- _Materials provided_:
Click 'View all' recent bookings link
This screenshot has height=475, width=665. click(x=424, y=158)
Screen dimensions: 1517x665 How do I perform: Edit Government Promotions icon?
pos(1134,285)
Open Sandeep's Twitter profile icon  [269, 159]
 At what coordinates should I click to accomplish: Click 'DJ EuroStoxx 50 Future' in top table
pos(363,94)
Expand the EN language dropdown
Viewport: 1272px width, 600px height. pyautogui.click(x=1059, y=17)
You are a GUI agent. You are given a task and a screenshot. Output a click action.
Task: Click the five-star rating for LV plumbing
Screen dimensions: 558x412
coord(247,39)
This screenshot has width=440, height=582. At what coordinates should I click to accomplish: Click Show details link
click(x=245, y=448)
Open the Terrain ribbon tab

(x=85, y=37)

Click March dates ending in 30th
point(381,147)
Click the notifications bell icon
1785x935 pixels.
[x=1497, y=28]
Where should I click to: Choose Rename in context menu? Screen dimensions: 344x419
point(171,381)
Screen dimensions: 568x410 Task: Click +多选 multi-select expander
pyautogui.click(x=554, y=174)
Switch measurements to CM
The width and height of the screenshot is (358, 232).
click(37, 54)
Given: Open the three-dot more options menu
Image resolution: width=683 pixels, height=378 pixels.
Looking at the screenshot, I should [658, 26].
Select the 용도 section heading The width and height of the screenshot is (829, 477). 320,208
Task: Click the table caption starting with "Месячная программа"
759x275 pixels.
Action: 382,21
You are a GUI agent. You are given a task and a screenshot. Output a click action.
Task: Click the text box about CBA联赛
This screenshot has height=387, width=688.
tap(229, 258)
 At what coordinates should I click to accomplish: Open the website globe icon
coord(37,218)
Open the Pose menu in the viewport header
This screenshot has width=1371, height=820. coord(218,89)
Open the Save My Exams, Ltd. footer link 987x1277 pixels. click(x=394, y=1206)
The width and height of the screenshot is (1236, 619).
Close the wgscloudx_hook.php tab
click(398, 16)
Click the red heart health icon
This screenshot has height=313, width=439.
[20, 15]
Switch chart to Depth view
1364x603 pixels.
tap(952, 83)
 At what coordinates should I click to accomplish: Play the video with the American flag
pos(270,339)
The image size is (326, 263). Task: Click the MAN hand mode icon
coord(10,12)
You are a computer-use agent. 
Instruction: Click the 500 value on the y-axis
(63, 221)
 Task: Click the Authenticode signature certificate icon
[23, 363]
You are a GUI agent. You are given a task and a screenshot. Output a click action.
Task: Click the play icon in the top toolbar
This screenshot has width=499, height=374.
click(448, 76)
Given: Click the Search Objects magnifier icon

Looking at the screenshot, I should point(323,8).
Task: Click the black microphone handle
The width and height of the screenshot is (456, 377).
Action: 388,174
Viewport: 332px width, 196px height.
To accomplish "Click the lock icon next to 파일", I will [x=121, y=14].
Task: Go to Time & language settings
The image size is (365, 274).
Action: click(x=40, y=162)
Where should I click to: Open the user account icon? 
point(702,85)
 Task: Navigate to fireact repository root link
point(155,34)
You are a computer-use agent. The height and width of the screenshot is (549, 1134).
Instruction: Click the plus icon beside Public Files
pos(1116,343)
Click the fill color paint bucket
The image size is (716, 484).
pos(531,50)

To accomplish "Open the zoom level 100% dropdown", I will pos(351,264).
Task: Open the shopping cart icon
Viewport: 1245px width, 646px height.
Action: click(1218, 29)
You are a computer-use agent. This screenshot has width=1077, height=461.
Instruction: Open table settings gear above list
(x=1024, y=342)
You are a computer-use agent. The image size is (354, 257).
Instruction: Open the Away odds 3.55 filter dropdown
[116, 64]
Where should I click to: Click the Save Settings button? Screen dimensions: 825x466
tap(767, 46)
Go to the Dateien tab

- _Task goal_: Go to the line in the material above that contains "759x275 pixels." and copy exactly from there through the line that contains "You are a computer-use agent. The height", stopping after it.

- _Response area_:
759x275 pixels.
Action: 382,21
You are a GUI agent. You are given a task and a screenshot. Output a click action.
Task: Click the text box about CBA联赛
This screenshot has height=387, width=688.
tap(229, 258)
 At what coordinates should I click to accomplish: Open the website globe icon
coord(37,218)
Open the Pose menu in the viewport header
This screenshot has width=1371, height=820. coord(218,89)
Open the Save My Exams, Ltd. footer link 987x1277 pixels. click(x=394, y=1206)
The width and height of the screenshot is (1236, 619).
Close the wgscloudx_hook.php tab
click(398, 16)
Click the red heart health icon
This screenshot has height=313, width=439.
[20, 15]
Switch chart to Depth view
1364x603 pixels.
tap(952, 83)
 At what coordinates should I click to accomplish: Play the video with the American flag
pos(270,339)
The image size is (326, 263). Task: Click the MAN hand mode icon
coord(10,12)
You are a computer-use agent. 
Instruction: Click the 500 value on the y-axis
(63, 221)
 Task: Click the Authenticode signature certificate icon
[23, 363]
You are a GUI agent. You are given a task and a screenshot. Output a click action.
Task: Click the play icon in the top toolbar
This screenshot has width=499, height=374.
click(448, 76)
Given: Click the Search Objects magnifier icon

Looking at the screenshot, I should point(323,8).
Task: Click the black microphone handle
The width and height of the screenshot is (456, 377).
Action: 388,174
Viewport: 332px width, 196px height.
To accomplish "Click the lock icon next to 파일", I will [x=121, y=14].
Task: Go to Time & language settings
The image size is (365, 274).
Action: click(x=40, y=162)
Where should I click to: Open the user account icon? 
point(702,85)
 Task: Navigate to fireact repository root link
point(155,34)
You are a computer-use agent. The height and width of the screenshot is (549, 1134).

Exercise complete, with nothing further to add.